- [Work to be completed] Repeat back the listing below, word for word and in full.

- [Provided records]

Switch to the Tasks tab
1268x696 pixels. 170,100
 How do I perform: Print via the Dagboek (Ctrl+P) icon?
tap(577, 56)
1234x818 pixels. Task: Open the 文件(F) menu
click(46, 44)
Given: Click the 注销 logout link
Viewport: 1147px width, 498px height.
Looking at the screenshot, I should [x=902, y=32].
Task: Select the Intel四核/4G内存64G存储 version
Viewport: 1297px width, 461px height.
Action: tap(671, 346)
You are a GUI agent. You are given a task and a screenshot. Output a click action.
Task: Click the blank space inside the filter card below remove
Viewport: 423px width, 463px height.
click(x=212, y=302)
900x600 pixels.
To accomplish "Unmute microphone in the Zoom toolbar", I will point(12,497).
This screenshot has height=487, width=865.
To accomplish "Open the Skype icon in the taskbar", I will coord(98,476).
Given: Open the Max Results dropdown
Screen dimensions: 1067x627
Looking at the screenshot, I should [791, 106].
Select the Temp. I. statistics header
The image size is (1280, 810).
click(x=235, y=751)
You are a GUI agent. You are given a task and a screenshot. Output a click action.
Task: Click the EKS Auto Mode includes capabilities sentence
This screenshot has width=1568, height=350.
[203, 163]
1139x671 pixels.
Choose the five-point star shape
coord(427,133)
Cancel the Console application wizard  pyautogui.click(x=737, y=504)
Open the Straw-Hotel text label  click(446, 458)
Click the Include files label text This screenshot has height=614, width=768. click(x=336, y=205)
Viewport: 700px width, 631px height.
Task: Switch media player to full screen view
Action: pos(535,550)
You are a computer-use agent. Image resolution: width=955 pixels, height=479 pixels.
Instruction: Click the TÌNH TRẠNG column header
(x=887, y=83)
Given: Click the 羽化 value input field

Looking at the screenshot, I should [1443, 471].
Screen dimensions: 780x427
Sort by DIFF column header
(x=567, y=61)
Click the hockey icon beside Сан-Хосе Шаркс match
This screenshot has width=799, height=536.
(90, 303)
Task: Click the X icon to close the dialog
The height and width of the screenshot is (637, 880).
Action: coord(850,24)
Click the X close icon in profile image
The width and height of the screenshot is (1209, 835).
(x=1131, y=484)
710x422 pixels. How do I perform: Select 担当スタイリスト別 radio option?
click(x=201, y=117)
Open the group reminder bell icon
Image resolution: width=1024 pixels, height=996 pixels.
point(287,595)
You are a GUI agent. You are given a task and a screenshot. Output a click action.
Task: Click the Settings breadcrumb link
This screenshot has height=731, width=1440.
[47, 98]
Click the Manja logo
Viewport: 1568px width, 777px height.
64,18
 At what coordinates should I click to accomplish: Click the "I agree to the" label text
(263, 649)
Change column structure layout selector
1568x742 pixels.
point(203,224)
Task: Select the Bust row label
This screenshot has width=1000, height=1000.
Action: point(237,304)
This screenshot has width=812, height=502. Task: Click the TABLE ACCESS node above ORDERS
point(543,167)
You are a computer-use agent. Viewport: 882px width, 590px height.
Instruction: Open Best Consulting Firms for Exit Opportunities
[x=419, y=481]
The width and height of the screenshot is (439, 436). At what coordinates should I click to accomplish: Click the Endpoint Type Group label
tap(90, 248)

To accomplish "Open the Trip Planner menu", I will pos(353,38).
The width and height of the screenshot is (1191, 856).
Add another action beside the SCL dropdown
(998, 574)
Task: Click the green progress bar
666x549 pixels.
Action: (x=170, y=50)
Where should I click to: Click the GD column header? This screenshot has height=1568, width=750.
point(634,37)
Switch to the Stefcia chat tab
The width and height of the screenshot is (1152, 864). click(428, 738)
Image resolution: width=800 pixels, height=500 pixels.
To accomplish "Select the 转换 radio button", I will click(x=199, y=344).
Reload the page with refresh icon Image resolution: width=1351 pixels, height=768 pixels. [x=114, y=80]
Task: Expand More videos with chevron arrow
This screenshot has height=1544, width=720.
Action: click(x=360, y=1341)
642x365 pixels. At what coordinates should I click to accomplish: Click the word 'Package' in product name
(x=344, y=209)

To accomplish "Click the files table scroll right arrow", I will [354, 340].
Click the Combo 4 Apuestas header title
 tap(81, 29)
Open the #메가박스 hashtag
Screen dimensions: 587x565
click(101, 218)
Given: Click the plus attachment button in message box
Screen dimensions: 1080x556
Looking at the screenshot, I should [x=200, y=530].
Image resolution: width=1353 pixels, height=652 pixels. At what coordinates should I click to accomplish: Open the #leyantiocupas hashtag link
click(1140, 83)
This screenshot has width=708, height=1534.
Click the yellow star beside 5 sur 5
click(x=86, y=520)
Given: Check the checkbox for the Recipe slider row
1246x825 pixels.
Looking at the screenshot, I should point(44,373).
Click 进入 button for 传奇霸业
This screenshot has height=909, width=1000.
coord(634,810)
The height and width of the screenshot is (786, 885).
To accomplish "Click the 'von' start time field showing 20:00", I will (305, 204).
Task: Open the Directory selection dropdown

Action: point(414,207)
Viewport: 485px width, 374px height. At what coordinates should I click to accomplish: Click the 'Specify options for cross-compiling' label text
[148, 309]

- [Written solution]
Switch to the Tasks tab
1268x696 pixels. 170,100
 How do I perform: Print via the Dagboek (Ctrl+P) icon?
tap(577, 56)
1234x818 pixels. Task: Open the 文件(F) menu
click(46, 44)
Given: Click the 注销 logout link
Viewport: 1147px width, 498px height.
Looking at the screenshot, I should [x=902, y=32].
Task: Select the Intel四核/4G内存64G存储 version
Viewport: 1297px width, 461px height.
Action: tap(671, 346)
You are a GUI agent. You are given a task and a screenshot. Output a click action.
Task: Click the blank space inside the filter card below remove
Viewport: 423px width, 463px height.
click(x=212, y=302)
900x600 pixels.
To accomplish "Unmute microphone in the Zoom toolbar", I will point(12,497).
This screenshot has height=487, width=865.
To accomplish "Open the Skype icon in the taskbar", I will coord(98,476).
Given: Open the Max Results dropdown
Screen dimensions: 1067x627
Looking at the screenshot, I should [791, 106].
Select the Temp. I. statistics header
The image size is (1280, 810).
click(x=235, y=751)
You are a GUI agent. You are given a task and a screenshot. Output a click action.
Task: Click the EKS Auto Mode includes capabilities sentence
This screenshot has width=1568, height=350.
[203, 163]
1139x671 pixels.
Choose the five-point star shape
coord(427,133)
Cancel the Console application wizard  pyautogui.click(x=737, y=504)
Open the Straw-Hotel text label  click(446, 458)
Click the Include files label text This screenshot has height=614, width=768. click(x=336, y=205)
Viewport: 700px width, 631px height.
Task: Switch media player to full screen view
Action: pos(535,550)
You are a computer-use agent. Image resolution: width=955 pixels, height=479 pixels.
Instruction: Click the TÌNH TRẠNG column header
(x=887, y=83)
Given: Click the 羽化 value input field

Looking at the screenshot, I should [1443, 471].
Screen dimensions: 780x427
Sort by DIFF column header
(x=567, y=61)
Click the hockey icon beside Сан-Хосе Шаркс match
This screenshot has width=799, height=536.
(90, 303)
Task: Click the X icon to close the dialog
The height and width of the screenshot is (637, 880).
Action: coord(850,24)
Click the X close icon in profile image
The width and height of the screenshot is (1209, 835).
(x=1131, y=484)
710x422 pixels. How do I perform: Select 担当スタイリスト別 radio option?
click(x=201, y=117)
Open the group reminder bell icon
Image resolution: width=1024 pixels, height=996 pixels.
point(287,595)
You are a GUI agent. You are given a task and a screenshot. Output a click action.
Task: Click the Settings breadcrumb link
This screenshot has height=731, width=1440.
[47, 98]
Click the Manja logo
Viewport: 1568px width, 777px height.
64,18
 At what coordinates should I click to accomplish: Click the "I agree to the" label text
(263, 649)
Change column structure layout selector
1568x742 pixels.
point(203,224)
Task: Select the Bust row label
This screenshot has width=1000, height=1000.
Action: point(237,304)
This screenshot has width=812, height=502. Task: Click the TABLE ACCESS node above ORDERS
point(543,167)
You are a computer-use agent. Viewport: 882px width, 590px height.
Instruction: Open Best Consulting Firms for Exit Opportunities
[x=419, y=481]
The width and height of the screenshot is (439, 436). At what coordinates should I click to accomplish: Click the Endpoint Type Group label
tap(90, 248)

To accomplish "Open the Trip Planner menu", I will pos(353,38).
The width and height of the screenshot is (1191, 856).
Add another action beside the SCL dropdown
(998, 574)
Task: Click the green progress bar
666x549 pixels.
Action: (x=170, y=50)
Where should I click to: Click the GD column header? This screenshot has height=1568, width=750.
point(634,37)
Switch to the Stefcia chat tab
The width and height of the screenshot is (1152, 864). click(428, 738)
Image resolution: width=800 pixels, height=500 pixels.
To accomplish "Select the 转换 radio button", I will click(x=199, y=344).
Reload the page with refresh icon Image resolution: width=1351 pixels, height=768 pixels. [x=114, y=80]
Task: Expand More videos with chevron arrow
This screenshot has height=1544, width=720.
Action: click(x=360, y=1341)
642x365 pixels. At what coordinates should I click to accomplish: Click the word 'Package' in product name
(x=344, y=209)

To accomplish "Click the files table scroll right arrow", I will [354, 340].
Click the Combo 4 Apuestas header title
 tap(81, 29)
Open the #메가박스 hashtag
Screen dimensions: 587x565
click(101, 218)
Given: Click the plus attachment button in message box
Screen dimensions: 1080x556
Looking at the screenshot, I should [x=200, y=530].
Image resolution: width=1353 pixels, height=652 pixels. At what coordinates should I click to accomplish: Open the #leyantiocupas hashtag link
click(1140, 83)
This screenshot has width=708, height=1534.
Click the yellow star beside 5 sur 5
click(x=86, y=520)
Given: Check the checkbox for the Recipe slider row
1246x825 pixels.
Looking at the screenshot, I should point(44,373).
Click 进入 button for 传奇霸业
This screenshot has height=909, width=1000.
coord(634,810)
The height and width of the screenshot is (786, 885).
To accomplish "Click the 'von' start time field showing 20:00", I will (305, 204).
Task: Open the Directory selection dropdown

Action: point(414,207)
Viewport: 485px width, 374px height. At what coordinates should I click to accomplish: Click the 'Specify options for cross-compiling' label text
[148, 309]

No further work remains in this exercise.